Collected data ::

+---+

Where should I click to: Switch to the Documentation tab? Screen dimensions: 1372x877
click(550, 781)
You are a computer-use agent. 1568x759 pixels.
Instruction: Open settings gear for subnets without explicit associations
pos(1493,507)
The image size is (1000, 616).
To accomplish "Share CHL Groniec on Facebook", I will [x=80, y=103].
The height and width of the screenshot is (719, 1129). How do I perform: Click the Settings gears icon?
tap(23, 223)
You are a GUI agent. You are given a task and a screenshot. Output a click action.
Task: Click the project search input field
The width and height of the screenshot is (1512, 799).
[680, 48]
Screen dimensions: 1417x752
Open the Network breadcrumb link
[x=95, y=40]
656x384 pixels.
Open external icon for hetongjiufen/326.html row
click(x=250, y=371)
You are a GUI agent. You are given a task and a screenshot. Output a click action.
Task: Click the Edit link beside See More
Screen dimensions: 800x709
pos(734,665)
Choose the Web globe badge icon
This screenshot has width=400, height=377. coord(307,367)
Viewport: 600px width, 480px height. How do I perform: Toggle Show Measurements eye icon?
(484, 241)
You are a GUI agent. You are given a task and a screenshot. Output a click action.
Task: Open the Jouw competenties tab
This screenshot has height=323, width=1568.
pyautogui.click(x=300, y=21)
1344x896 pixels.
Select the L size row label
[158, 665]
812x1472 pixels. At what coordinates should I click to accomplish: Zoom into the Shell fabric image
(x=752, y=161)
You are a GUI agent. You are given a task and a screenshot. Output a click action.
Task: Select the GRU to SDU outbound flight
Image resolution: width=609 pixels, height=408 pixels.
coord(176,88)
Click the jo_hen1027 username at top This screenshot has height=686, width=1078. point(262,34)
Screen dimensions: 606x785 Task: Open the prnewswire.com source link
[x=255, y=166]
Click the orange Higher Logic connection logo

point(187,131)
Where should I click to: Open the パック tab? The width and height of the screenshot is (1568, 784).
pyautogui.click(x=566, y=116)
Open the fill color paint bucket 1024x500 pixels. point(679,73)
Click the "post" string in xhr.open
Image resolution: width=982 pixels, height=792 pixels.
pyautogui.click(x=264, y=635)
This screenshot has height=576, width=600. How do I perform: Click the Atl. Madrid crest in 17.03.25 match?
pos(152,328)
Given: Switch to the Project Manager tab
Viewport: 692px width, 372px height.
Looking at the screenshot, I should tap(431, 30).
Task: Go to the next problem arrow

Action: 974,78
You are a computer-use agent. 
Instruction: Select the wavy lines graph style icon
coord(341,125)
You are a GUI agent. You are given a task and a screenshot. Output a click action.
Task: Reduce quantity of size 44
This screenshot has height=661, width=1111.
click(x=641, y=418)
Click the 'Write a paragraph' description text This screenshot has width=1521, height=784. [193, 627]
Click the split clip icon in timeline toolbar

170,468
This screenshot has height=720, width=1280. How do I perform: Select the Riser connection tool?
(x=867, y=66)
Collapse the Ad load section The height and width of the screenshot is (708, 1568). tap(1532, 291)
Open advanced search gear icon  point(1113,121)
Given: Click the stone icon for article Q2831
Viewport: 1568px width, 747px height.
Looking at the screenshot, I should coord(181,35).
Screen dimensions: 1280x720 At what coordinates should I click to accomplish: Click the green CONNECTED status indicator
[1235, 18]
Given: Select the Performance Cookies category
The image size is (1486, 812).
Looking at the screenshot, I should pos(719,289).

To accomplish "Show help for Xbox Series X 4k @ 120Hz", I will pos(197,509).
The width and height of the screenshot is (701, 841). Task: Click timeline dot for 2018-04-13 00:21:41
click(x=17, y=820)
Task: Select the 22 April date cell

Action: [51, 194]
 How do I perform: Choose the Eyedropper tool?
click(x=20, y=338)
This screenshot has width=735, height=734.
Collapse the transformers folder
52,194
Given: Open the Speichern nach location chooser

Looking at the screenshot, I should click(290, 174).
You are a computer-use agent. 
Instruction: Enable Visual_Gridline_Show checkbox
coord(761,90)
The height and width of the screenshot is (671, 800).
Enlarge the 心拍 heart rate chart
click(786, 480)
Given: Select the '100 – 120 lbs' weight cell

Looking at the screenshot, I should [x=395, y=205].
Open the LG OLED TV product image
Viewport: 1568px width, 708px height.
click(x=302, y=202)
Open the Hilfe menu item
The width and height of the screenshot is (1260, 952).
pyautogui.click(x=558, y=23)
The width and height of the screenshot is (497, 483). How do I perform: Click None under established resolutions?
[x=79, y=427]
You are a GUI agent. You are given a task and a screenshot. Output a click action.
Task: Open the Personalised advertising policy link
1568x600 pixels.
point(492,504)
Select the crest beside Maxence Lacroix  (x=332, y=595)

+---+

Please write out each entry shown above exactly as given.

Where should I click to: Switch to the Documentation tab? Screen dimensions: 1372x877
click(550, 781)
You are a computer-use agent. 1568x759 pixels.
Instruction: Open settings gear for subnets without explicit associations
pos(1493,507)
The image size is (1000, 616).
To accomplish "Share CHL Groniec on Facebook", I will [x=80, y=103].
The height and width of the screenshot is (719, 1129). How do I perform: Click the Settings gears icon?
tap(23, 223)
You are a GUI agent. You are given a task and a screenshot. Output a click action.
Task: Click the project search input field
The width and height of the screenshot is (1512, 799).
[680, 48]
Screen dimensions: 1417x752
Open the Network breadcrumb link
[x=95, y=40]
656x384 pixels.
Open external icon for hetongjiufen/326.html row
click(x=250, y=371)
You are a GUI agent. You are given a task and a screenshot. Output a click action.
Task: Click the Edit link beside See More
Screen dimensions: 800x709
pos(734,665)
Choose the Web globe badge icon
This screenshot has width=400, height=377. coord(307,367)
Viewport: 600px width, 480px height. How do I perform: Toggle Show Measurements eye icon?
(484, 241)
You are a GUI agent. You are given a task and a screenshot. Output a click action.
Task: Open the Jouw competenties tab
This screenshot has height=323, width=1568.
pyautogui.click(x=300, y=21)
1344x896 pixels.
Select the L size row label
[158, 665]
812x1472 pixels. At what coordinates should I click to accomplish: Zoom into the Shell fabric image
(x=752, y=161)
You are a GUI agent. You are given a task and a screenshot. Output a click action.
Task: Select the GRU to SDU outbound flight
Image resolution: width=609 pixels, height=408 pixels.
coord(176,88)
Click the jo_hen1027 username at top This screenshot has height=686, width=1078. point(262,34)
Screen dimensions: 606x785 Task: Open the prnewswire.com source link
[x=255, y=166]
Click the orange Higher Logic connection logo

point(187,131)
Where should I click to: Open the パック tab? The width and height of the screenshot is (1568, 784).
pyautogui.click(x=566, y=116)
Open the fill color paint bucket 1024x500 pixels. point(679,73)
Click the "post" string in xhr.open
Image resolution: width=982 pixels, height=792 pixels.
pyautogui.click(x=264, y=635)
This screenshot has height=576, width=600. How do I perform: Click the Atl. Madrid crest in 17.03.25 match?
pos(152,328)
Given: Switch to the Project Manager tab
Viewport: 692px width, 372px height.
Looking at the screenshot, I should tap(431, 30).
Task: Go to the next problem arrow

Action: 974,78
You are a computer-use agent. 
Instruction: Select the wavy lines graph style icon
coord(341,125)
You are a GUI agent. You are given a task and a screenshot. Output a click action.
Task: Reduce quantity of size 44
This screenshot has height=661, width=1111.
click(x=641, y=418)
Click the 'Write a paragraph' description text This screenshot has width=1521, height=784. [193, 627]
Click the split clip icon in timeline toolbar

170,468
This screenshot has height=720, width=1280. How do I perform: Select the Riser connection tool?
(x=867, y=66)
Collapse the Ad load section The height and width of the screenshot is (708, 1568). tap(1532, 291)
Open advanced search gear icon  point(1113,121)
Given: Click the stone icon for article Q2831
Viewport: 1568px width, 747px height.
Looking at the screenshot, I should coord(181,35).
Screen dimensions: 1280x720 At what coordinates should I click to accomplish: Click the green CONNECTED status indicator
[1235, 18]
Given: Select the Performance Cookies category
The image size is (1486, 812).
Looking at the screenshot, I should pos(719,289).

To accomplish "Show help for Xbox Series X 4k @ 120Hz", I will pos(197,509).
The width and height of the screenshot is (701, 841). Task: Click timeline dot for 2018-04-13 00:21:41
click(x=17, y=820)
Task: Select the 22 April date cell

Action: [51, 194]
 How do I perform: Choose the Eyedropper tool?
click(x=20, y=338)
This screenshot has width=735, height=734.
Collapse the transformers folder
52,194
Given: Open the Speichern nach location chooser

Looking at the screenshot, I should click(290, 174).
You are a computer-use agent. 
Instruction: Enable Visual_Gridline_Show checkbox
coord(761,90)
The height and width of the screenshot is (671, 800).
Enlarge the 心拍 heart rate chart
click(786, 480)
Given: Select the '100 – 120 lbs' weight cell

Looking at the screenshot, I should [x=395, y=205].
Open the LG OLED TV product image
Viewport: 1568px width, 708px height.
click(x=302, y=202)
Open the Hilfe menu item
The width and height of the screenshot is (1260, 952).
pyautogui.click(x=558, y=23)
The width and height of the screenshot is (497, 483). How do I perform: Click None under established resolutions?
[x=79, y=427]
You are a GUI agent. You are given a task and a screenshot. Output a click action.
Task: Open the Personalised advertising policy link
1568x600 pixels.
point(492,504)
Select the crest beside Maxence Lacroix  (x=332, y=595)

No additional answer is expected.